Es ist noch nicht sehr viel Zeit vergangen, seit mit der Hinwendung zum 18. Jahrhundert die jüngere Sprachgeschichte in einer erweiterten Sichtweise in den Fokus der germanistischen Sprachgeschichtsforschung gerückt wurde und sich gleichzeitig dieser Zeitraum aus dem Sog der traditionellen Forschung zum Frühneuhochdeutschen emanzipierte. Zahlreichen Untersuchungen der letzten Jahre ist das Ringen um eine soziolinguistische Bewältigung sprachgeschichtlicher Prozesse eigen. Typisch für diese Arbeiten ist das Suchen nach tragfähigen Konzepten. In Ansätzen schälen sich dabei die 'klassischen' soziolinguistischen Themen heraus: die Mehrsprachigkeit, die Sprache sozialer Schichten, die Stadtsprachen, die private Schriftlichkeit sowie die Sondersprachen.

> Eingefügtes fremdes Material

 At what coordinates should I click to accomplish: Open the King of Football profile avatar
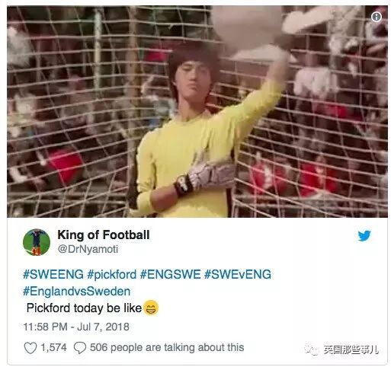click(x=37, y=242)
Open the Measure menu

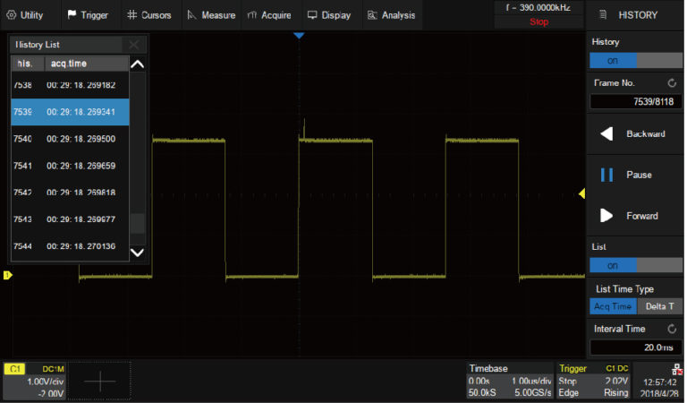click(211, 15)
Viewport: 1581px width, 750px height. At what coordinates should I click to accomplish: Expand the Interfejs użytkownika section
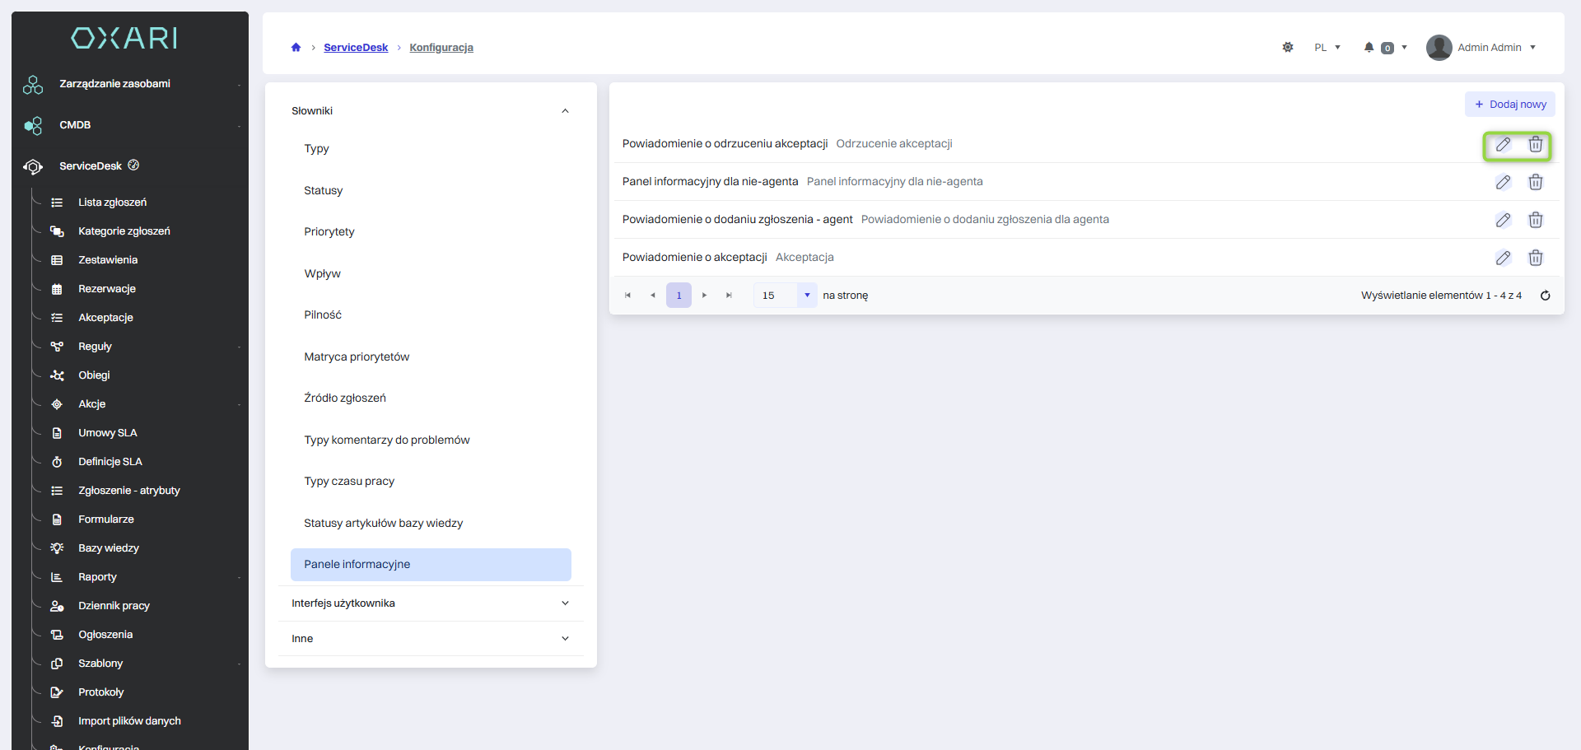[x=565, y=603]
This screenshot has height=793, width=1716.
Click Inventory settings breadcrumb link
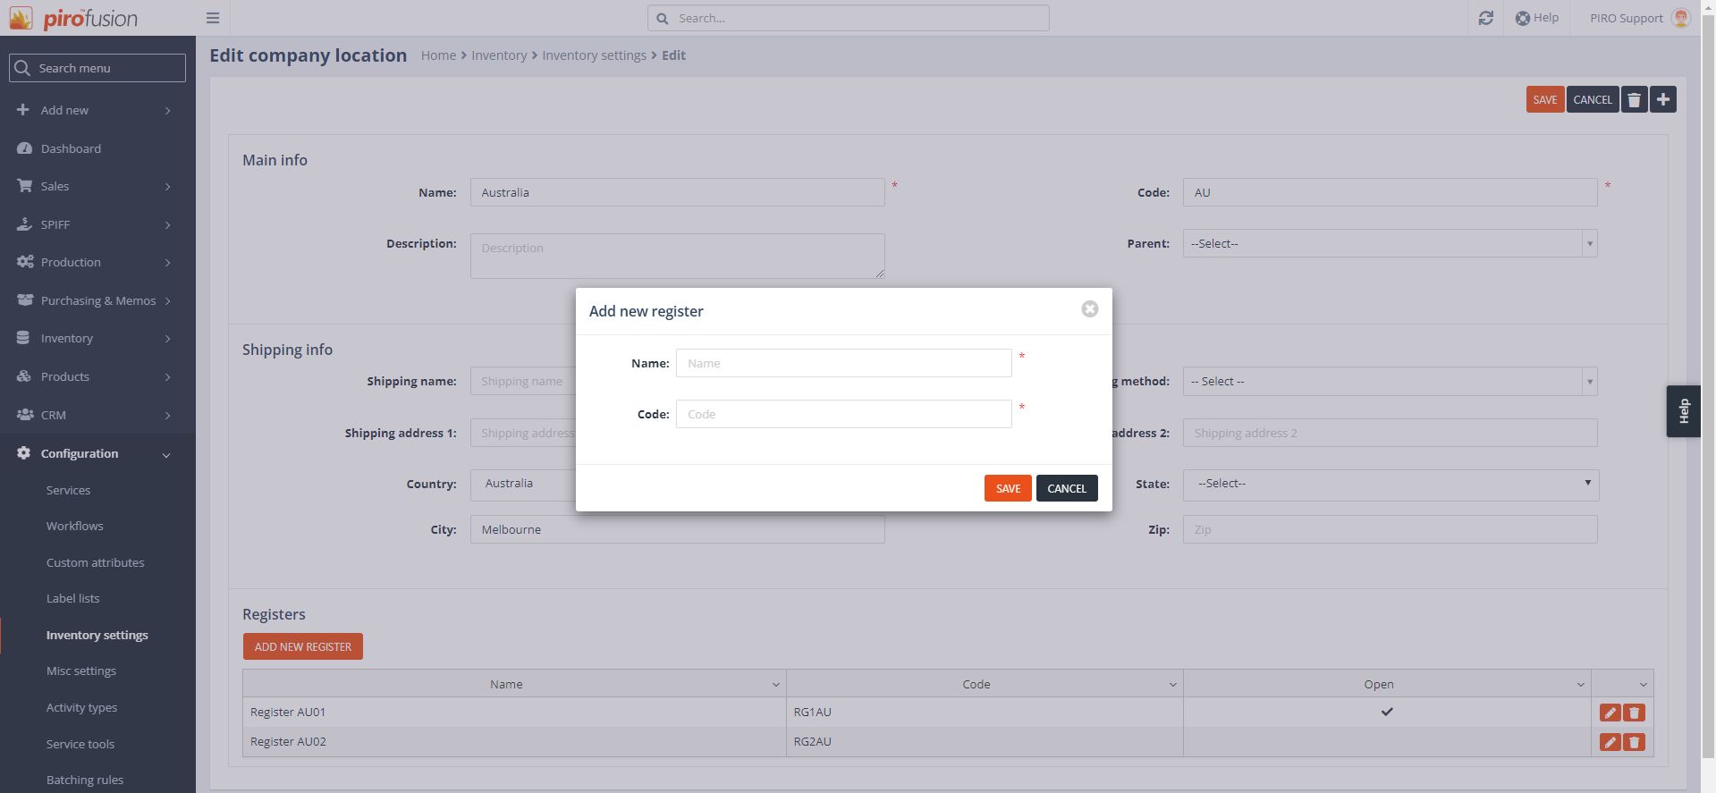594,55
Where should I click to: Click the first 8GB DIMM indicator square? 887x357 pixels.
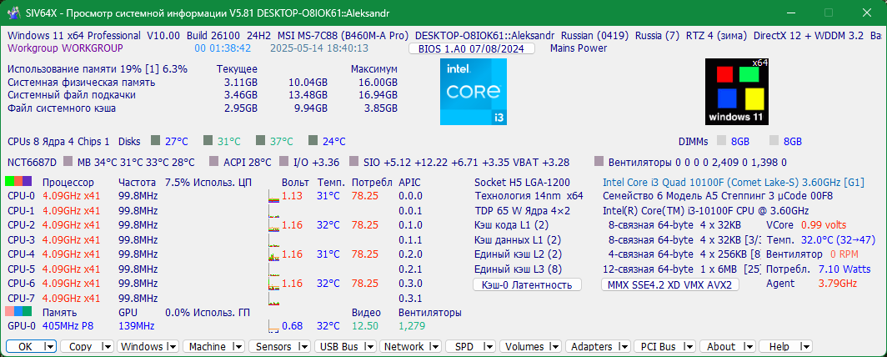(721, 140)
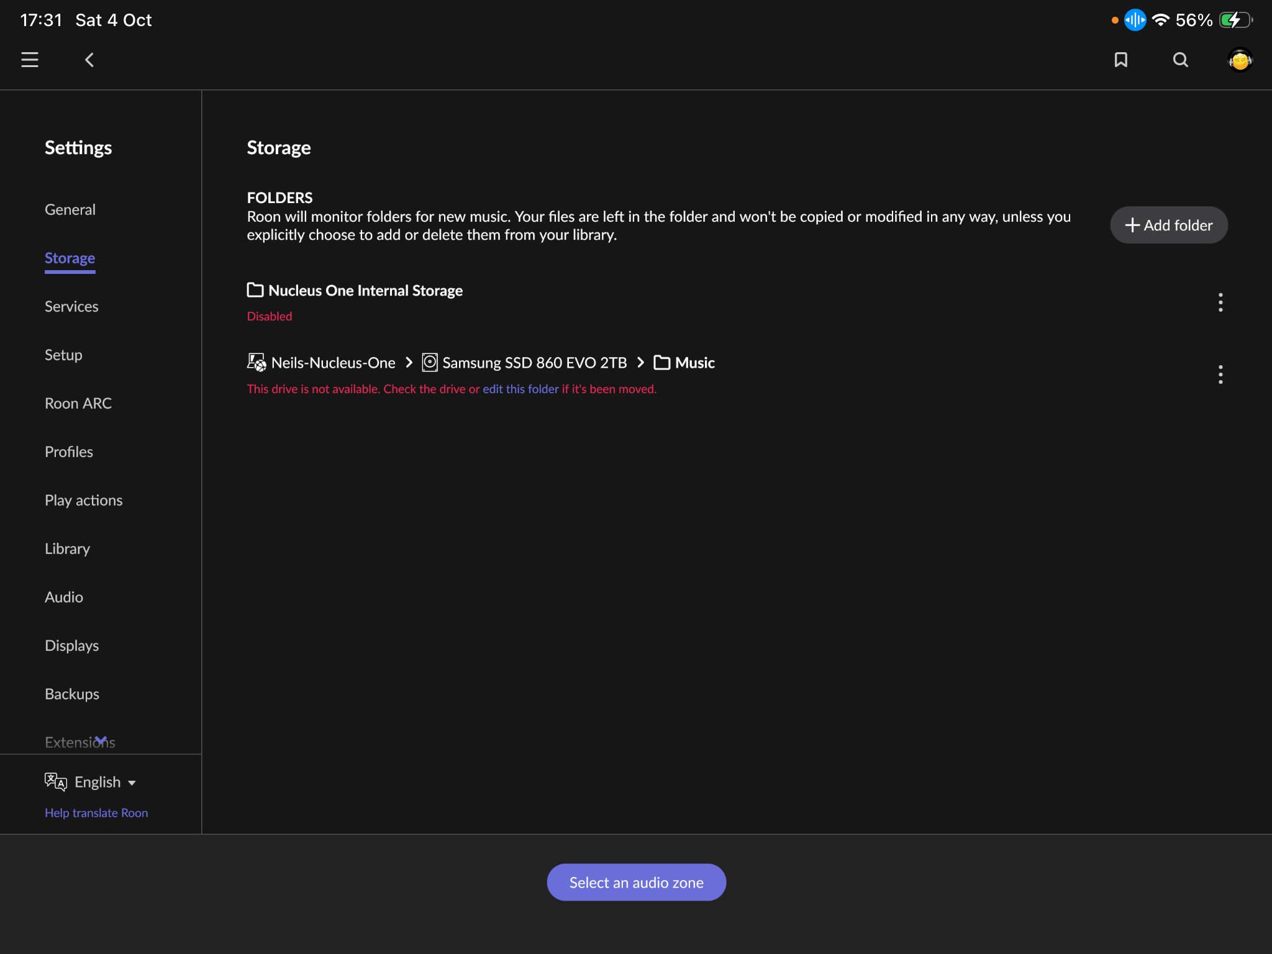The height and width of the screenshot is (954, 1272).
Task: Go back using the back arrow
Action: [x=89, y=60]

Typisch für diese Forschung ist eine Konzentration auf das 'Kerngebiet' des Deutschen. Wenngleich die Forschung zum Niederdeutschen mit kontaktlinguistischen Fragestellungen latent konfrontiert wird, beschränkte sich die Forschung schwerpunktmäßig auf die Kontaktzonen des Niederdeutschen mit dem Niederländischen und dem Skandinavischen. Mit der Studie von Ineta Balode ist nun auch der baltische Kulturraum hinzugekommen.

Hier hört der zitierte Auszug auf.